今回は斗宿周辺の[天鶏2星]、[狗2星]及び[狗国4星]の星座を検証する。
【天鶏星】
北星の[第1星]に同定の相違あり。
元代及び宋代距星は明らかに清代の55e2 Sgrを示している。
月進図は方向からHR7443である。春海の同定も月進図と同じである。
小川は星食からは55e2 SgrとHR7443のどちらかであるが、光度と南宋天文図より55e2 Sgrを採るとしている。

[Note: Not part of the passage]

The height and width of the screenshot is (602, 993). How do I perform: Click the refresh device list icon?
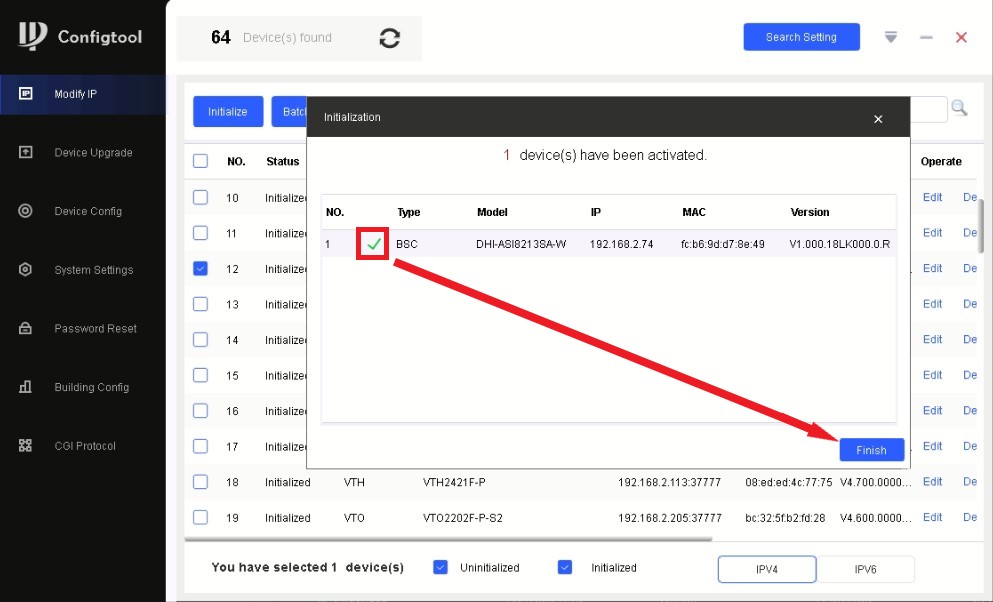(x=390, y=38)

ここでは宋代の星座として55e2 Sgrを採るが、古くはHR7443の可能性が高い。
【狗2星】
元代、宋代距星及び春海の同定は清代の同定と同じである。
小川は星食からは52h2 Sgrと42ψ Sgrとしている。
ここでは小川の案を採る。
月進図には[狗2星]ない。[狗2星]は元々は[狗国4星]だった位置にあるのではないかと思われる。
小川の検証のなかにも[狗2星]は元々[狗国4星]が混同されている記録(AD1076)があるとのこと。(著作集 p.132)
【狗国4星】
元代、宋代距星は清代の同定と同じである。
春海の同定は、宿度が1,2星はなく3,4星ははずれているがとりあえず渡辺も清代と同じとしている。
小川も清代と同じとしている。
月進図はその形から【狗】の星々を指していると思われる。従ってここには元々星座はなかった可能性がある。
上記AD1076の記録では42ψ Sgrが狗国西北星とされており、数(4星)と方向(右上)が月進図の同定と合致する。
[狗国4星]の同定はとりあえず清代の同定のままとする。